Each time, they were turned back on security grounds, even as relief workers and other foreign citizens were permitted to cross the border. On Tuesday the reporters were told to not even bother going to the border.
And so for an 11th day of Israel’s war in Gaza, the several hundred journalists here to cover it waited in clusters away from direct contact with any fighting or Palestinian suffering, but with full access to Israeli political and military commentators eager to show them around southern Israel, where Hamas rockets have been terrorizing civilians. A slew of private groups financed mostly by Americans are helping guide the press around Israel.
Like all wars, this one is partly about public relations. But unlike any war in Israel’s history, in this one the government is seeking to entirely control the message and narrative for reasons both of politics and military strategy.
Isn't it strange how Plucky, Democratic Israel goes to such extreme lengths to prevent any media coverage of what they do, any journalistic interference with their propaganda machine, in light of the fact that -- as always -- They Did Absolutely Nothing Wrong? Is physically blocking the media from covering what happens the act of a government that is in the right? Thomas Jefferson answered that question quite some time ago:
Our first object should therefore be, to leave open to him all the avenues of truth. The most effectual hitherto found, is freedom of the press. It is therefore, the first shut up by those who fear the investigation of their actions.

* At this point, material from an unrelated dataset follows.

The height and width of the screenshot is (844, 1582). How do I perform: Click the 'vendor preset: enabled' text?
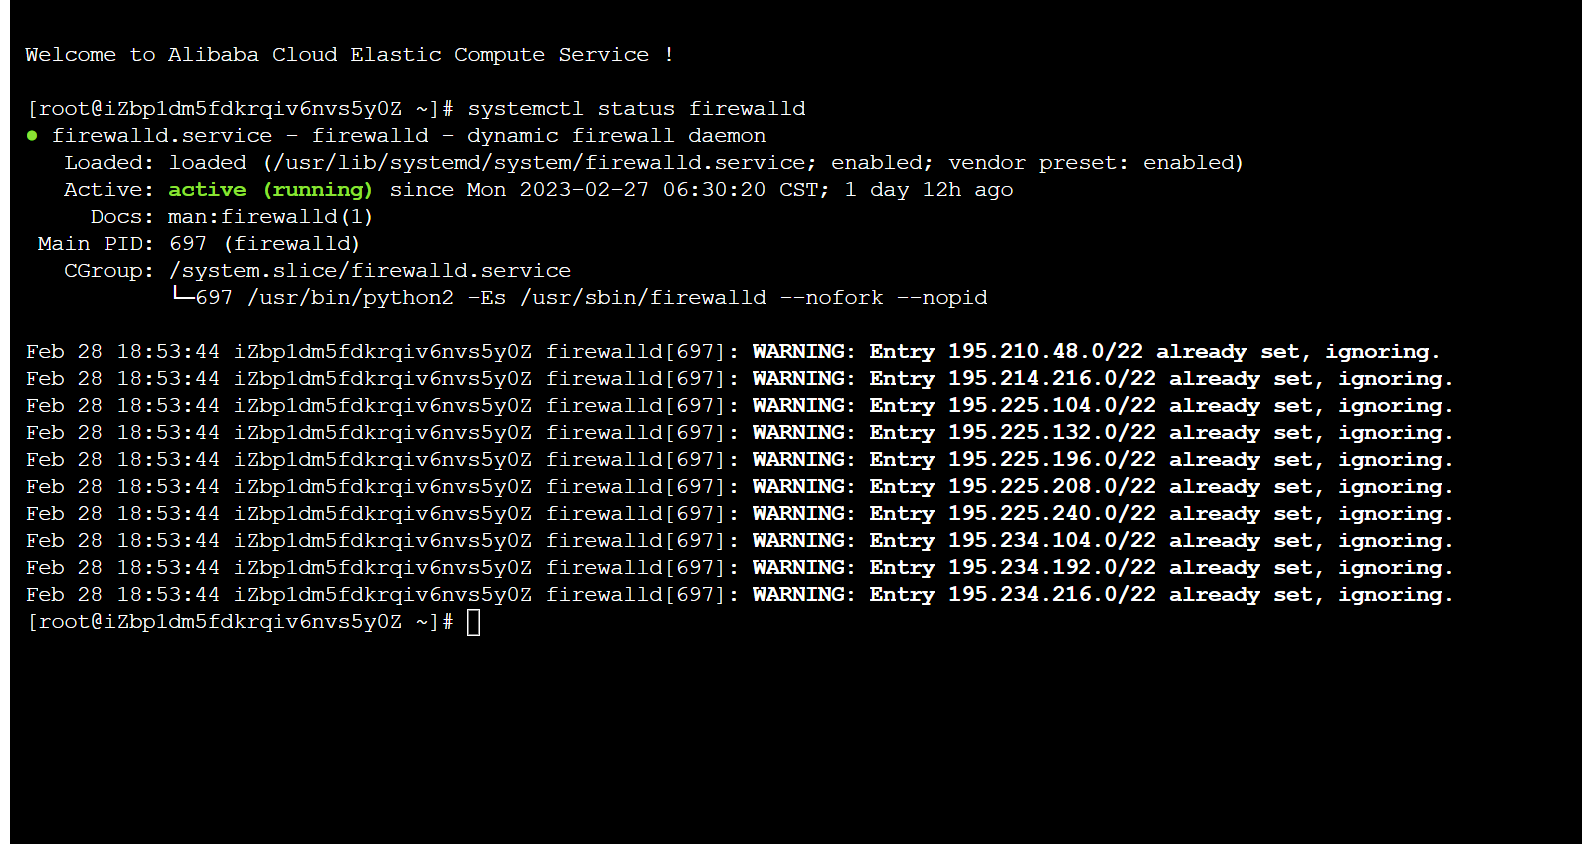pos(1090,163)

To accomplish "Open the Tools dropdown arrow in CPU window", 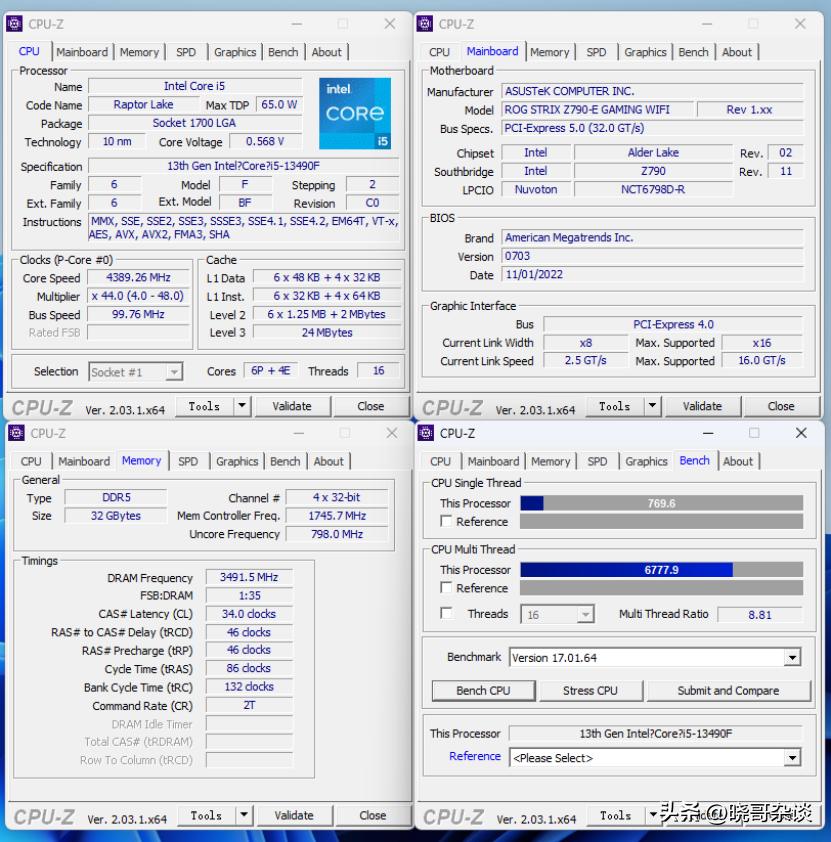I will [242, 406].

Israel is now not only detaining the victims of its aggression, but also threatening to prosecute and imprison them. Israeli Internal Security Minister Yitzhak Aharonovitch said yesterday: "All those who lifted a hand against a soldier will be punished to the full extent of the law." So when Israel seizes ships in international waters and kills anyone who resists (and others standing near them), that is an act of noble, plucky self-defense. But those who fail to submit completely to this lawless and barbarous act of aggression are the Real Criminals who will be prosecuted and imprisoned "to the fullest extent of the law." In other words, not only is Israel -- which seized ships in international waters and killed civilians -- the Real Victim, but the Real Criminals are those on the ship. But doesn't the victim of a crime usually want media coverage of what the criminal did? How odd for the victim in this case to take such extreme steps to ensure that the world cannot hear from the witnesses.
* * * * *
Two other related points: (1) as I noted yesterday, the real question for Americans is our own country's responsibility for what Israel does; as virtually the entire world vehemently condemns Israel's conduct, the U.S. -- as usual -- acts to protect the Israelis at the U.N. and joins it in heaping blame on its victims; and (2) Robert Farley highlights a small though typical piece of false Israeli propaganda, this one from supreme propagandist Jeffrey Goldberg of The Atlantic, which pervades our discourse in unchallenged form.